妊婦さんの体が冷えてしまうと逆子や流産につながるケースがあるため、妊娠中は干柿を控えましょう。

果物を食べるときに気をつけること

果物は調理の手間がなく、手軽に食べられるメリットがあります。

葉酸は水溶性ビタミンで加熱に弱いため、生のまま食べられるフルーツはおすすめです。
野菜などの食品では調理中に50%以上の葉酸が消失してしまいます。

とはいえ、果物だけで1日の葉酸を摂るのは難しいのです。
さいごは果物を食べる際の注意点を解説します。

よく水洗いしてから食べる

果物を食べる際は、よく水洗いをしてください。

果物の皮にはリステリア菌が生息しています。
妊婦さんがリステリア菌に感染すると、胎盤を通してお腹の赤ちゃんにまでうつってしまいます。

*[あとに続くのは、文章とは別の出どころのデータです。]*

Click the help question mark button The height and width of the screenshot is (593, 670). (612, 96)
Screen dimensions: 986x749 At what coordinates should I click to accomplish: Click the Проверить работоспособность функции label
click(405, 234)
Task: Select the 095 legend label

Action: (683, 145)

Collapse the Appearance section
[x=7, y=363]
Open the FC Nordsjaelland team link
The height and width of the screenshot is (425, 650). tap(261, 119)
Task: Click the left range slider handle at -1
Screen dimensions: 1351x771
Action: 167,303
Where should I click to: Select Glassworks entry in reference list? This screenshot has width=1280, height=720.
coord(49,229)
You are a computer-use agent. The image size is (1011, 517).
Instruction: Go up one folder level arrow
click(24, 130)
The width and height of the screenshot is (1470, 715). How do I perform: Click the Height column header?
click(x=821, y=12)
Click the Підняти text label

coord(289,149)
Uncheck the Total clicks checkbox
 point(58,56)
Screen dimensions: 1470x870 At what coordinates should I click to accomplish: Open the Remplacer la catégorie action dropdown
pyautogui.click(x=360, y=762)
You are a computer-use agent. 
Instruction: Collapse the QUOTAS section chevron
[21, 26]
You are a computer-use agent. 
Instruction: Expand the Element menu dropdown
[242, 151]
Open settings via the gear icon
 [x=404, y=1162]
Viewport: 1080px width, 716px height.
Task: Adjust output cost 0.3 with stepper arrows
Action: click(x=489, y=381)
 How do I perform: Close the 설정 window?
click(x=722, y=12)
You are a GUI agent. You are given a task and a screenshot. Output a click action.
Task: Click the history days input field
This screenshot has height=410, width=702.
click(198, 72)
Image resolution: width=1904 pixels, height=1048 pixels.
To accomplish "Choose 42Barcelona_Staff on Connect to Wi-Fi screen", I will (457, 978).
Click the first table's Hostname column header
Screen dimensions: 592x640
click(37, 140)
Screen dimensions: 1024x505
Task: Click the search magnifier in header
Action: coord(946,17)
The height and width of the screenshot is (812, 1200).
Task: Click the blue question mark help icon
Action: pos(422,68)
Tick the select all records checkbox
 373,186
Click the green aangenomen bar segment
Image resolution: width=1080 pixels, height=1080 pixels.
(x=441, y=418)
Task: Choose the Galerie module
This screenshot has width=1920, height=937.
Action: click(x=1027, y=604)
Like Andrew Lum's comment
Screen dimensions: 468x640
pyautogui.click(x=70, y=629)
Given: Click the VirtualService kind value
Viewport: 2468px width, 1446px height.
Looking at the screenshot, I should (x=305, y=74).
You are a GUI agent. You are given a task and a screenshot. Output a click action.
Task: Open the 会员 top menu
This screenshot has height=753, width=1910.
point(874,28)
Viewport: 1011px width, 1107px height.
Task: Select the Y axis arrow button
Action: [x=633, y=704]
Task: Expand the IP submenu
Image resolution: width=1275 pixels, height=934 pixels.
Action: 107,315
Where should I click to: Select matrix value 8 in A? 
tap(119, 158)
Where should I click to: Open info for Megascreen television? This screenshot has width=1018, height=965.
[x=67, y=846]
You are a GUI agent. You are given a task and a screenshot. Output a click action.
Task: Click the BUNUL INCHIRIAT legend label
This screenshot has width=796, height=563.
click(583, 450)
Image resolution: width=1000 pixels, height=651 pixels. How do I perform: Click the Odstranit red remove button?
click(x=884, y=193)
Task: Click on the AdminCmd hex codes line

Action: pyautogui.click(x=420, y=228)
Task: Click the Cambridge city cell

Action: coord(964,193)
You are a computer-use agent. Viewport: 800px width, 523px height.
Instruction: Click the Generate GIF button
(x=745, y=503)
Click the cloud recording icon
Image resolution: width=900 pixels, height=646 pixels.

リステリア菌は早産や流産をおこしやすくするため、フルーツをしっかりと水洗いするようにしましょう。

食べ過ぎに注意!果物の1日摂取量は200gを目安に

果物は1日200g前後を目安量として食べてください。
フルーツを食べ過ぎてしまうと糖分の過剰摂取になりやすく、糖尿病の危険性が高まります。
とくにドライフルーツは表面を砂糖でコーティングしているので、食べ過ぎに注意しましょう。

生のままで食べられる果物は大量に摂取すると体を冷やしてしまったり、体重増加につながります。

葉酸摂取は野菜などの食品・サプリとの併用が大切

1日に食べられる果物の量は200gが限度のため、十分な葉酸を摂るためには野菜やレバーなど他の食材やサプリの併用が大切です。

野菜や果物に含まれる天然葉酸にくらべて、サプリメントの合成葉酸は体内吸収率がとても高いので厚生労働省から推奨されています。
葉酸は果物だけに頼らず、1日の推奨摂取量を満たすために野菜やサプリメントを合わせて取り入れていきましょう。

果物だけに頼らず妊娠中は積極的に葉酸を摂ろう

葉酸の栄養価を損なわないまま生で食べられる果物は、妊娠中のママにおすすめです。
果物は手軽に食べられるので、つわりがつらい時期の栄養補給や間食・デザートによいでしょう。

いっぽうで、果物を食べ過ぎてしまうと糖分の過剰摂取になったり、身体を冷やしてしまいます。
果物だけで1日の葉酸必要量を摂るのは難しいため、野菜など他の食べ物やサプリメントを併用するのが大切です。
お腹の赤ちゃんがすくすくと成長できるように、日ごろから葉酸の多い果物や野菜を積極的に食べていきましょう。